- Nafech Location within Iran
- Coordinates: 32°25′23″N 50°47′16″E﻿ / ﻿32.42306°N 50.78778°E
- Country: Iran
- Province: Chaharmahal and Bakhtiari
- County: Shahrekord
- District: Central
- Established as a city: 2000

Population (2016)
- • Total: 4,059
- Time zone: UTC+3:30 (IRST)

= Nafech =

City in Chaharmahal and Bakhtiari province, Iran

Nafech (نافچ) (Note: Also romanized as Nāfch and Nāfech; also known as Nafeh and Nafej) is a city in the Central District of Shahrekord County, Chaharmahal and Bakhtiari province, Iran, serving as the administrative center for Howmeh Rural District.
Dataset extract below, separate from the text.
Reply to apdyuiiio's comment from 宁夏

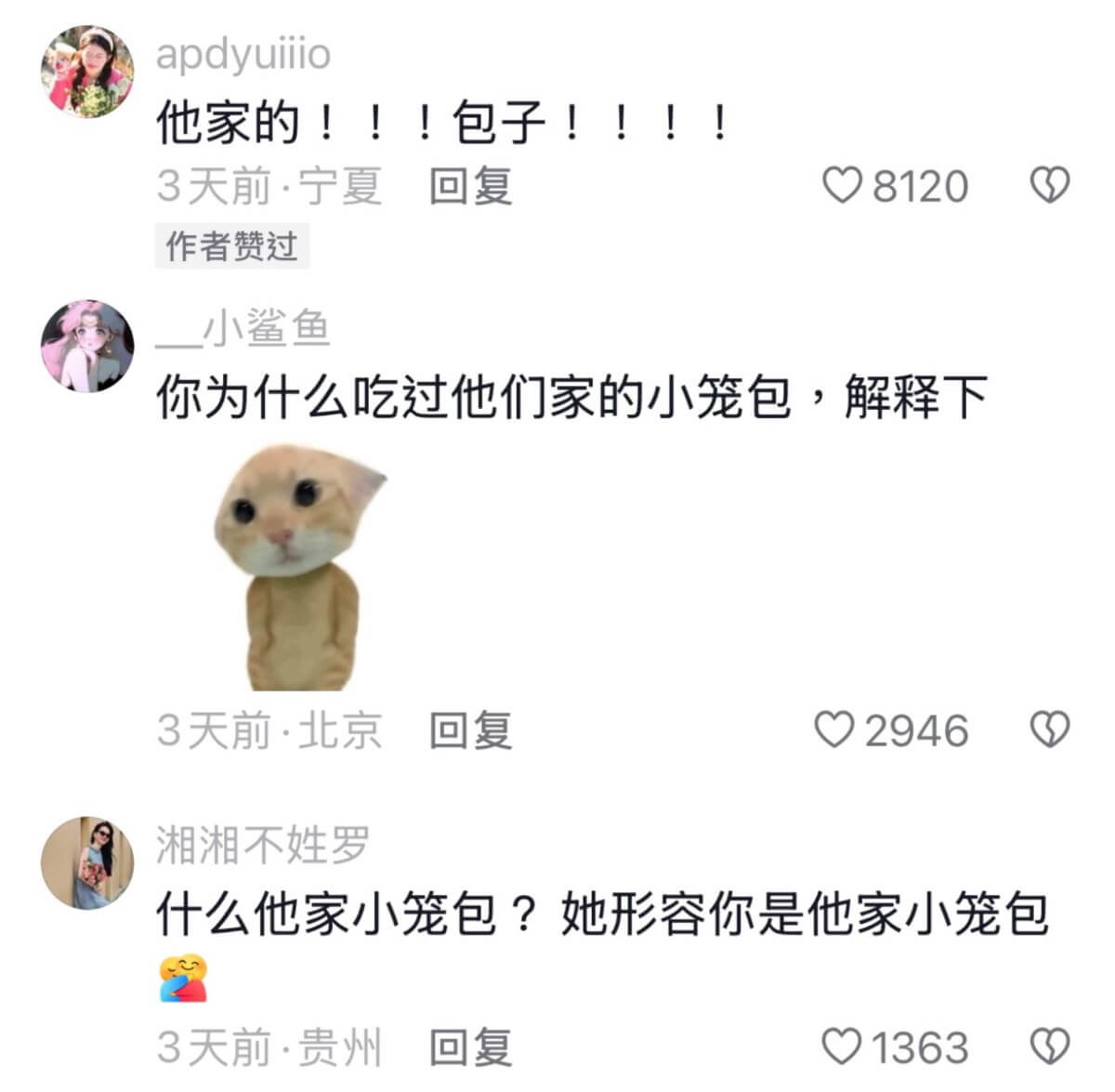tap(470, 186)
The previous capital of the rural district was the village of Chaleshtar, now a neighborhood in the city of Shahrekord. The village of Nafech was converted to a city in 2000.

==Demographics==
===Ethnicity===
Nafech is populated by Persians.

===Population===
At the time of the 2006 National Census, the city's population was 3,814 in 903 households. The following census in 2011 counted 3,975 people in 1,089 households. The 2016 census measured the population of the city as 4,059 people in 1,168 households.